Notable performance enhancement in transfer learning: Prior works leveraging prototypes have primarily focused on few-shot learning [1, 2] and domain adaptation [3, 4], leaving the effectiveness in transfer learning underexplored. We identify the motivational observation of the granularity gap in fine-grained transfer learning and highlight that prototype-based regularization can be a highly effective solution.
Refinement strategy: Prior works either did not refine prototypes or required recomputation of the entire feature set, leading to computational inefficiency. We propose a computationally efficient approach that adaptively evolves prototypes to include discriminative information learned during fine-tuning.
Exploration of separated loss components: Previous works often formulate prototype-based methods using log-likelihood [1, 2] or distance minimization in a metric space [5]. We meticulously explore the disentanglement and the importance of assigning different strengths to each component for the first time (which are discussed in section 5.4.2 and Appendix B.2). The table below further illustrates that our approach, which assigns different strengths to $\lambda_{aggr}$ and $\lambda_{sep}$ , significantly enhances performance compared to cases where the both strengths are equal to $\alpha$ .

(a) FGVC Aircraft

$\alpha$	15%	30%	50%	100%
1.0	24.57	39.96	51.25	69.31
5.0	27.39	42.60	56.02	72.22
10.0	30.69	45.37	56.77	73.03
15.0	31.62	45.64	57.82	74.14
20.0	31.92	45.49	56.74	73.00
25.0	31.53	45.31	56.71	71.89
Ours	33.66	46.83	59.95	75.25

(b) Stanford Cars

$\alpha$	15%	30%	50%	100%
1.0	26.68	55.01	72.64	85.70
5.0	29.74	60.44	75.41	85.57
10.0	32.96	60.35	74.10	85.60
15.0	33.16	59.57	74.23	85.55
20.0	32.67	59.00	73.46	84.83
25.0	30.95	56.25	70.95	84.42
Ours	39.95	65.91	78.36	87.74

$\alpha$	15%	30%	50%	100%
1.0	46.60	61.00	70.47	79.57
5.0	49.78	63.36	70.95	78.34
10.0	50.54	61.37	68.30	77.13
15.0	49.26	59.11	66.67	76.04
20.0	47.14	58.10	65.93	75.77
25.0	46.41	56.85	64.67	74.80
Ours	57.09	67.48	74.53	81.22

In direct comparison with [1], the differences are evident.

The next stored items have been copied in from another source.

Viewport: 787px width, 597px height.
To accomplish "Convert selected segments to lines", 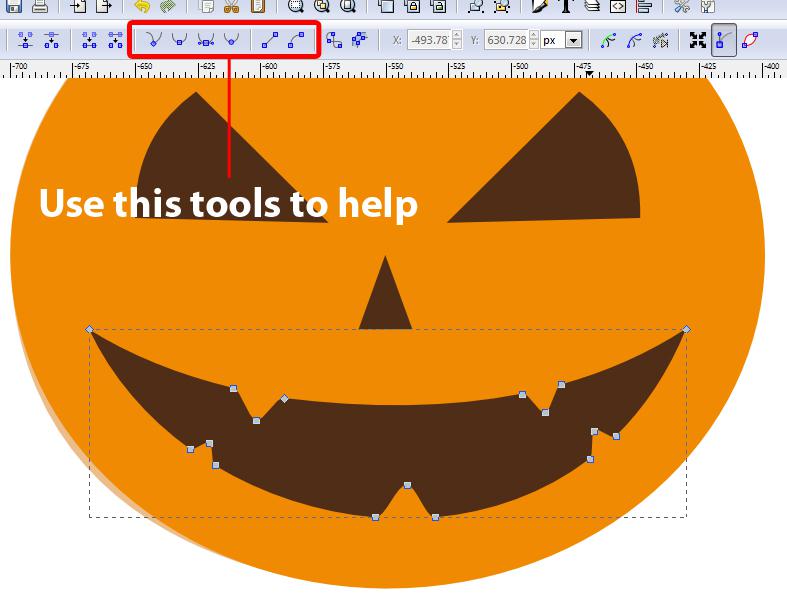I will click(x=270, y=41).
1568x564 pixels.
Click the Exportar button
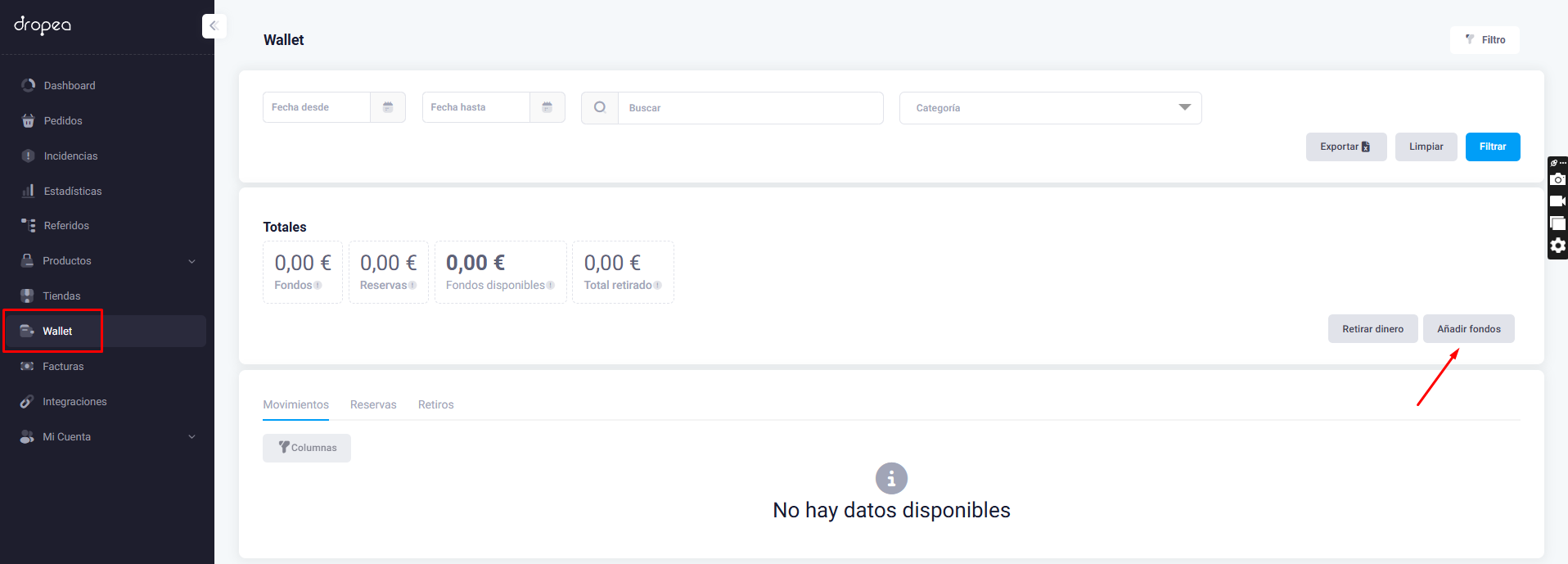click(x=1345, y=147)
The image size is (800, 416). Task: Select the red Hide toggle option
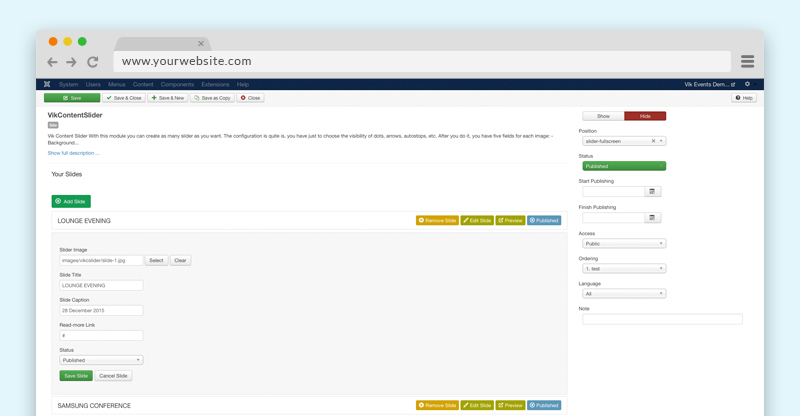click(x=645, y=116)
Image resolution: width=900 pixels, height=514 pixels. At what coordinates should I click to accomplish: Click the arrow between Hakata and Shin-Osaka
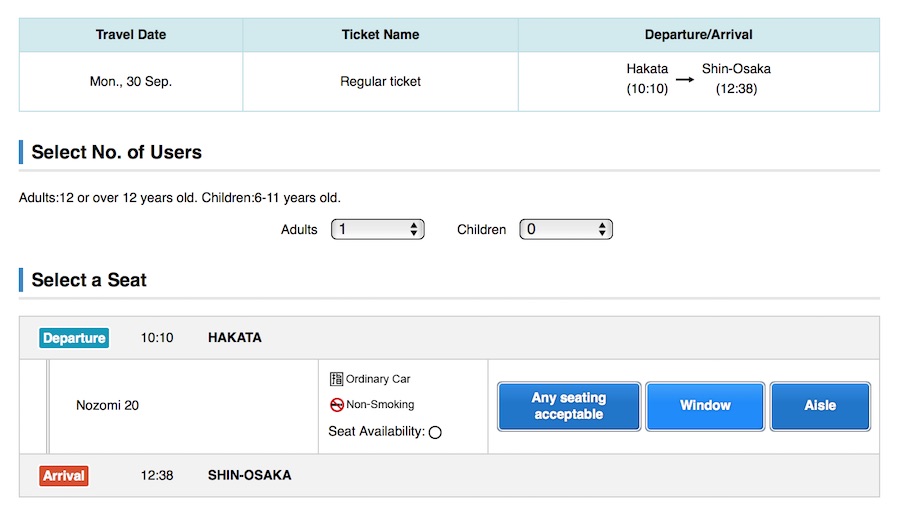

[1] lacks prototype refinement and relies on episodic training for few-shot learning, which doesn't align with the transfer learning setting where the entire dataset of all classes is typically utilized at once. Prototype refinement enables adaptation to the changing feature space during fine-tuning and allows for the adaptive evolution of prototypes.
In prototype initialization, while [1] uses sample mean, we introduce a novel approach using linear classifier weights to maximize the inclusion of discriminative information. This novel approach allows for the initialization of prototypes that effectively incorporate discriminative information even in fine-grained scenarios.
While [1] employs maximum log-likelihood optimization, we demonstrate significant performance improvement by disentangling through aggregation and separation, assigning different strengths to each term. The above experimental results demonstrate that significant performance improvement is achievable by simply separating aggregation and separation and assigning different weights to each.

References
[1] Snell et al., "Prototypical networks for few-shot learning.", NeurIPS 2017
[2] Hou et al., "A closer look at prototype classifier for few-shot image classification.", NeurIPS 2022
[3] Pan et al., "Transferrable prototypical networks for unsupervised domain adaptation.", CVPR 2019
[4] Tanwisuth et al., "A prototype-oriented framework for unsupervised domain adaptation.", NeurIPS 2021
[5] Yang et al., "Robust classification with convolutional prototype learning.", CVPR 2018

评论- Response to Reviewer BWuH (3/3)

2023-11-17

Q4. The pseudo-code did not include the refinement for the prototypes based on linear classifier weights.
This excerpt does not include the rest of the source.